Entry in quota-managed industries: A global game with placement uncertainty

Friday, 18 March 2016: 9:20 AM
Rajesh Singh, Ph.D. , Economics, Iowa State University, Ames, IA
We present a model of firm entry in an industry that is managed with a cap-and-trade quota regulation. Firms are heterogeneous in their individual productivities; each knows its own productivity but ranks within the firm population sre uncertain. Each firm forms a posterior on the distribution of competing firms’ productivities based on its own productivity. Entry is modeled as a simultaneous move game with incomplete information. Under an industry wide quota, the entry payoff (capital rent) is high if average productivity among the set of all active firms is low. In this case, the quota price is low and the return to vested capital is higher. The opposite holds when the average productivity among the set of active firms is high. In our model, the information structure is irrelevant when the cost of entry is sufficiently low. A firm chooses whether to enter the industry solely based its own productivity.
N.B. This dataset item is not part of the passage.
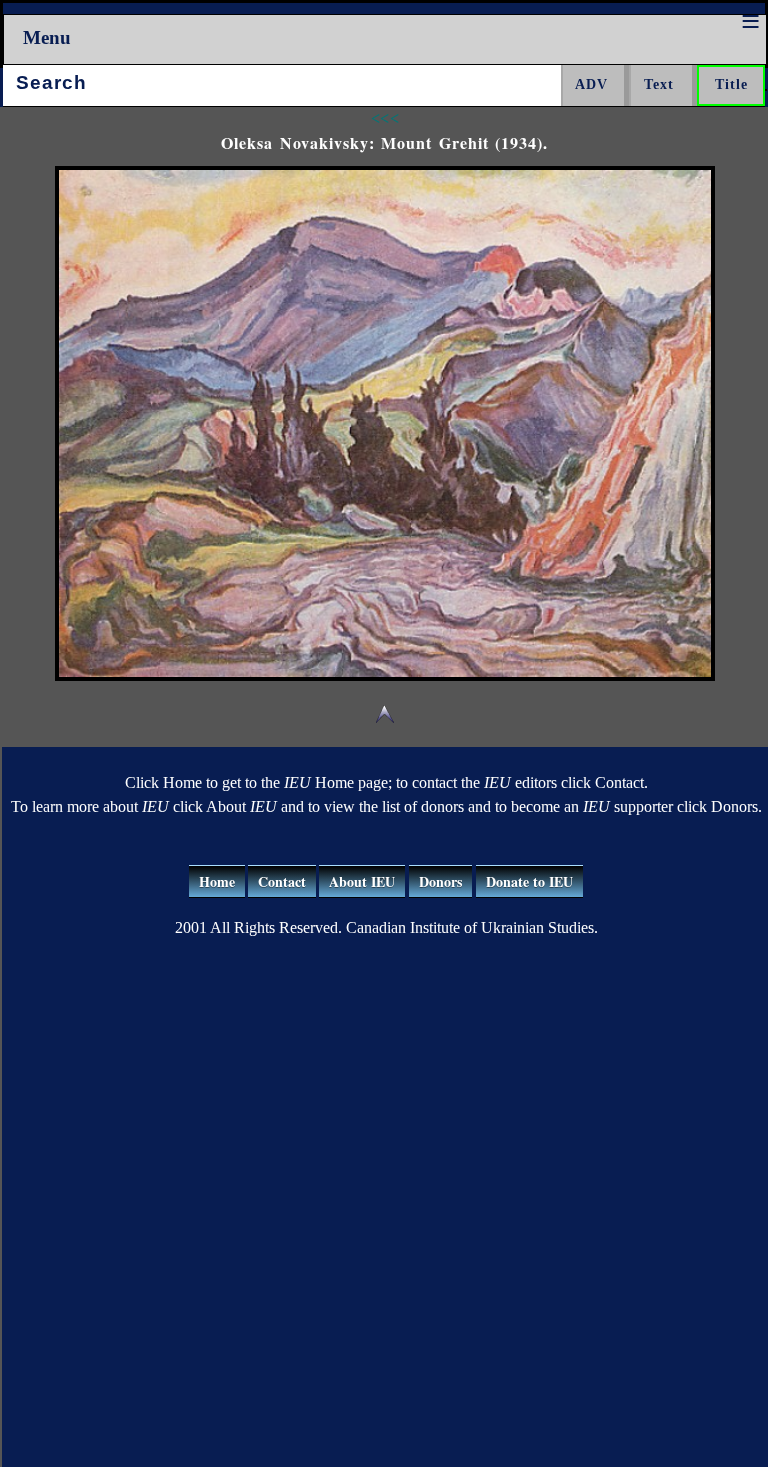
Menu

But, when the entry cost is sufficiently high, firms’ entry behavior differs across incomplete vis-à-vis complete information. We derive threshold entry strategies which separate active and inactive firms. We show that placement uncertainty in general increases entry relative to a full information benchmark. Additional comparative statics and efficiency implications are provided. We extend our model to consider placement overconfidence, whereby a firm believes it ranks higher on the productivity continuum than is objectively warranted. We show that this form of overconfidence exacerbates the over-entry problem. Our results explain investment/divestment patterns in overcapitalized industries adopting quota regulations, commercial fisheries in particular. The results can also explain excess entry and investment by overconfident entrepreneurs.